The Large Hadron Collider (LHC) was built by CERN, a particle physics laboratory, to study the smallest components in the universe.

For years, CERN has had the support of engineers and physicists all over the world investing time and effort in designing and constructing what has been described as the world’s largest experiment.

Although physicists, through previous experiments, have extensive knowledge about these components, they believe that there is much more to discover and far more to understand.

At the lecture, which is intended to shed some light on the subject, speaker Lyn Evans, an expert in particle accelerators, will describe some of the technical innovation and challenges in the LHC’s design and construction.
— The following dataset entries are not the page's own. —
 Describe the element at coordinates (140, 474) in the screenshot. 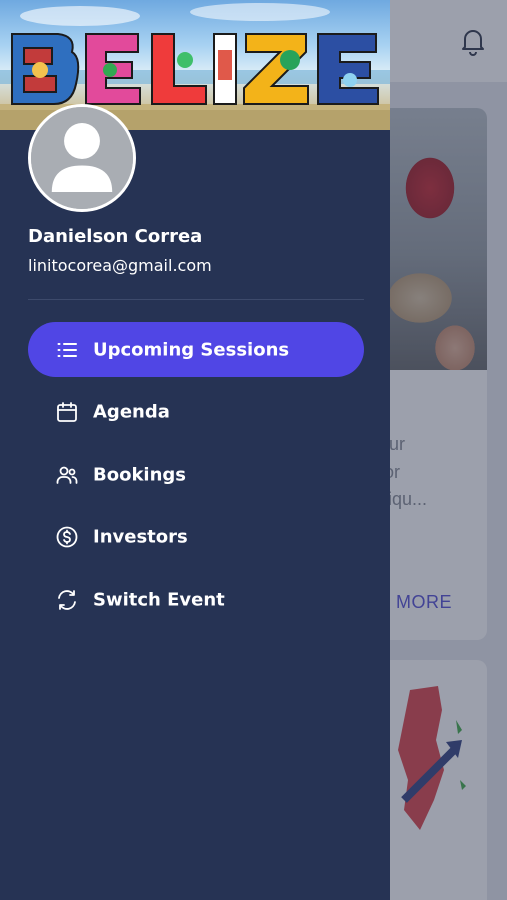

I see `menu-item-label: Bookings` at that location.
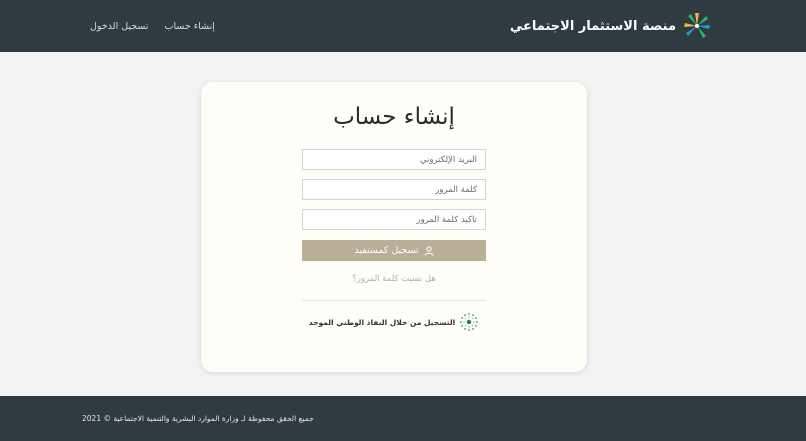 The width and height of the screenshot is (806, 441). I want to click on divider, so click(394, 300).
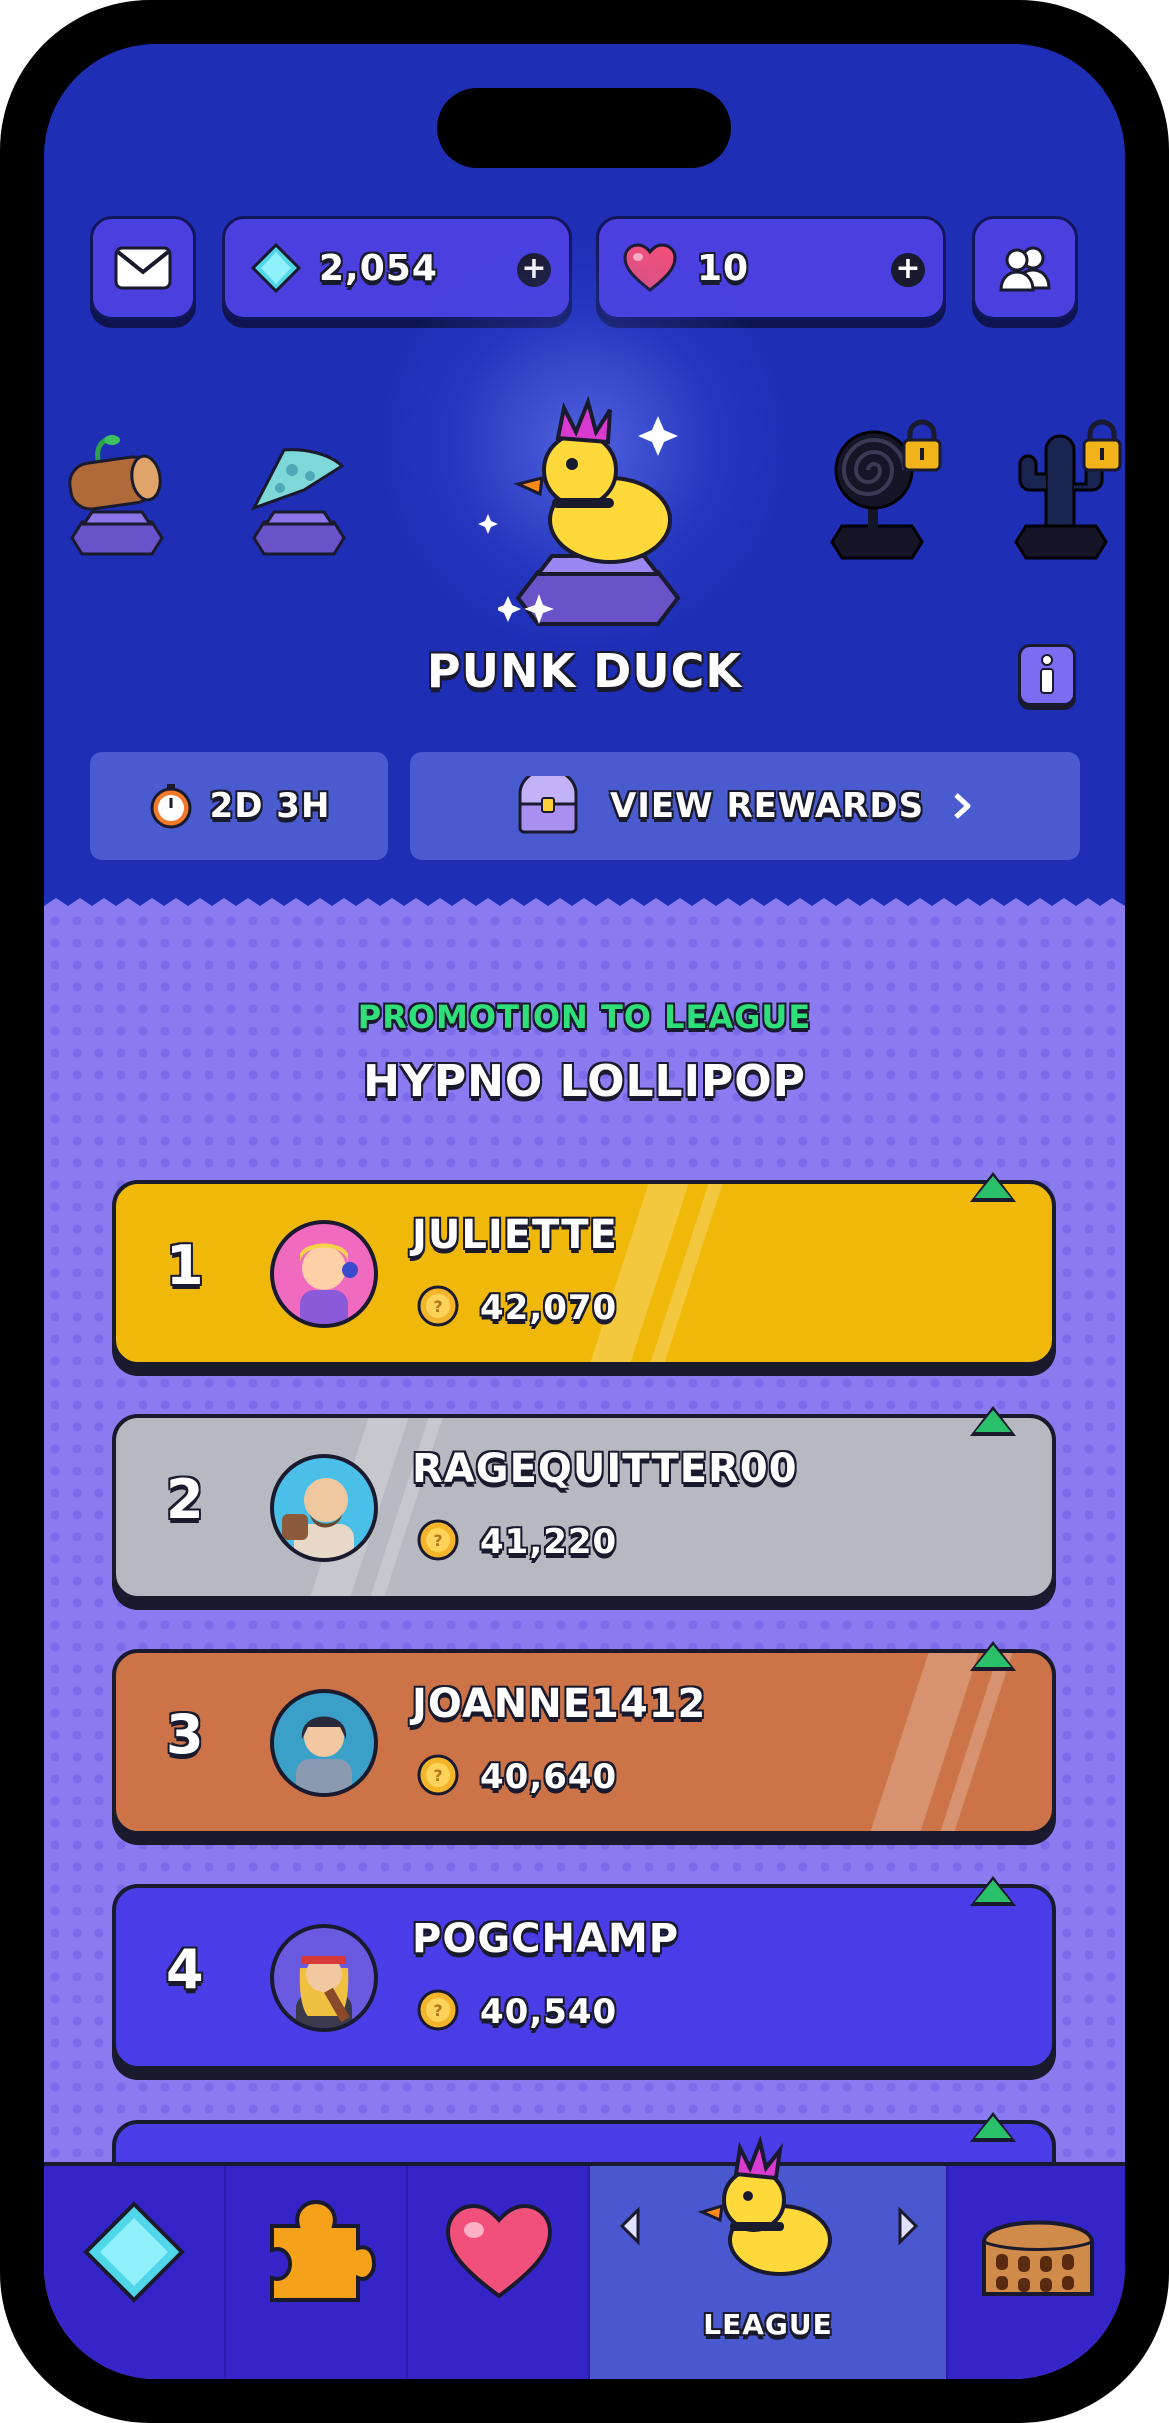 The width and height of the screenshot is (1169, 2423). What do you see at coordinates (549, 1308) in the screenshot?
I see `player-score: 42,070` at bounding box center [549, 1308].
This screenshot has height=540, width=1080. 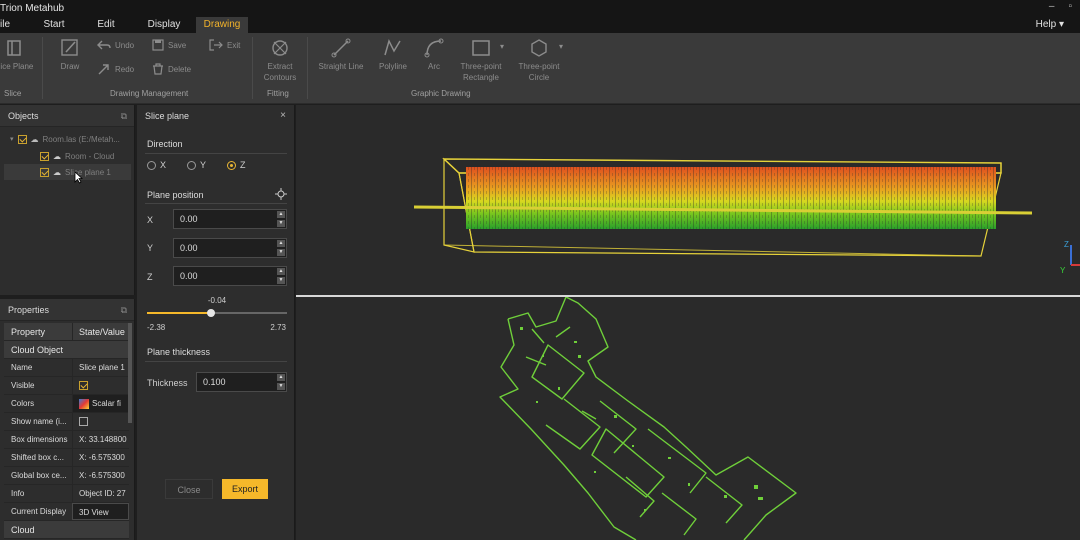 What do you see at coordinates (34, 139) in the screenshot?
I see `folder-icon: ☁` at bounding box center [34, 139].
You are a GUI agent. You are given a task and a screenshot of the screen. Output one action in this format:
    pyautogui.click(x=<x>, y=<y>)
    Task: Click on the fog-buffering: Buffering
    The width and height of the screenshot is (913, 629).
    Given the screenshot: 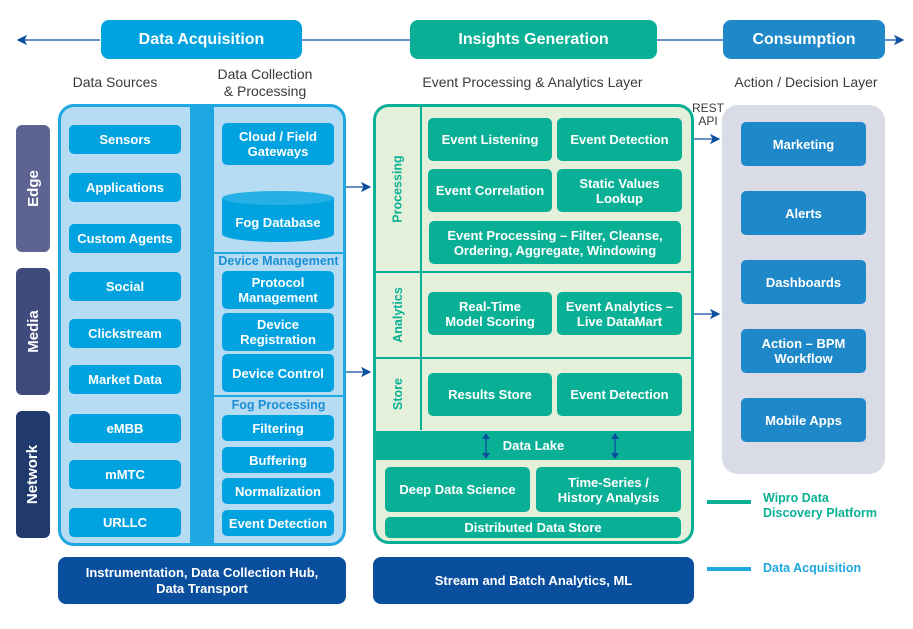 What is the action you would take?
    pyautogui.click(x=278, y=460)
    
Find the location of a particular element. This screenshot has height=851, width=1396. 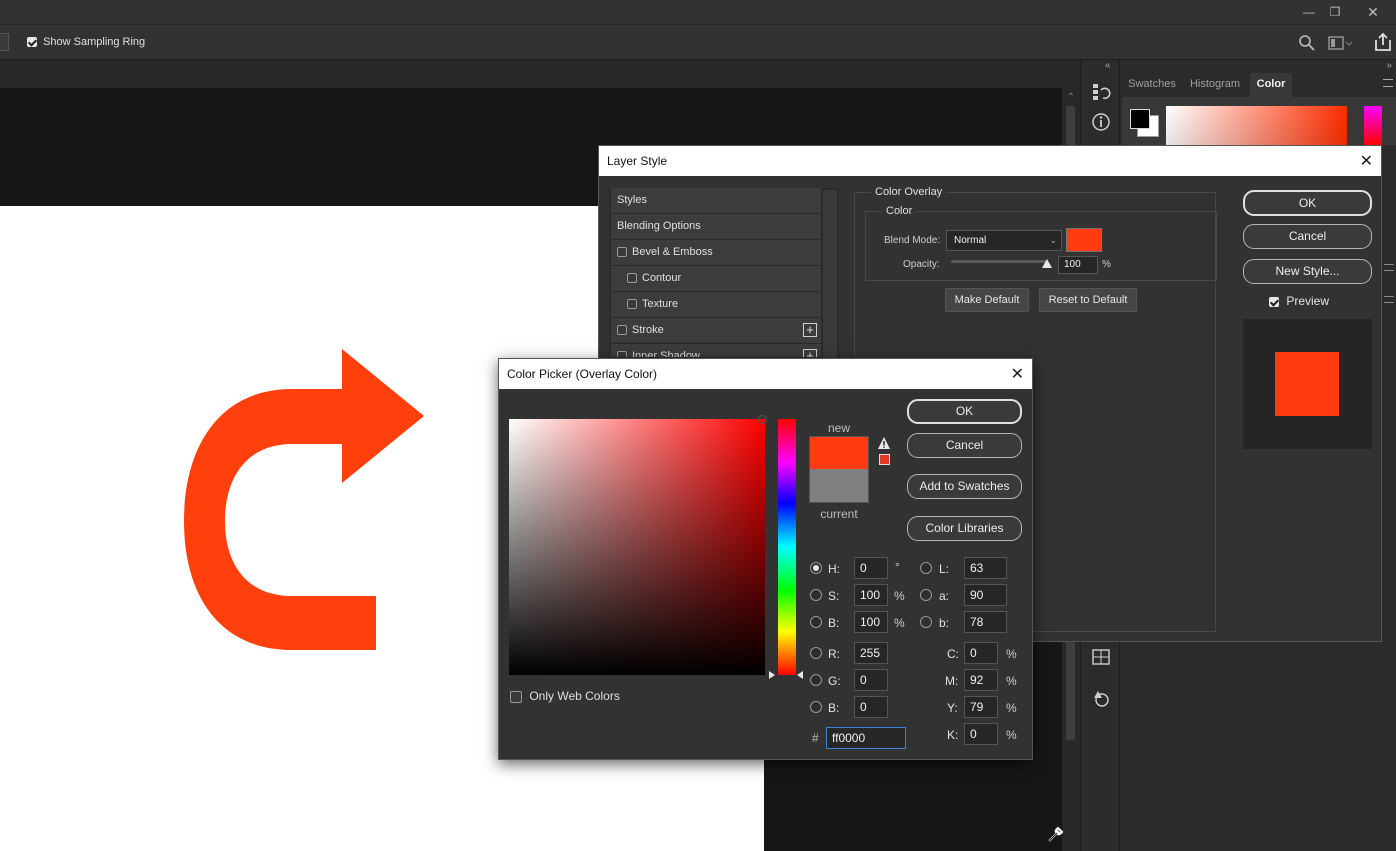

glyphs-icon is located at coordinates (1101, 657).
Tara Shears, a particle physicist, will talk about some of the discoveries and pose questions on particle physics.

Shears, who is also a lecturer at the University of Liverpool, will be asking the most pressing questions: the question of mass and the search for the Higgs boson.

The Higgs boson – also known as the ‘God particle’ – is the only particle that has not yet been observed.

She will also question the problem of the antimatter and the search for dark matter.

During her time at the University of Cambridge, where she studied a PhD in particle physics, Shears analysed data from the Opal experiment and measured the lifetime of one fundamental particle – the bottom quark.

The event is scheduled to be held at Savoy Place – the London home of the IET – on 19 May 2009 at 18:00.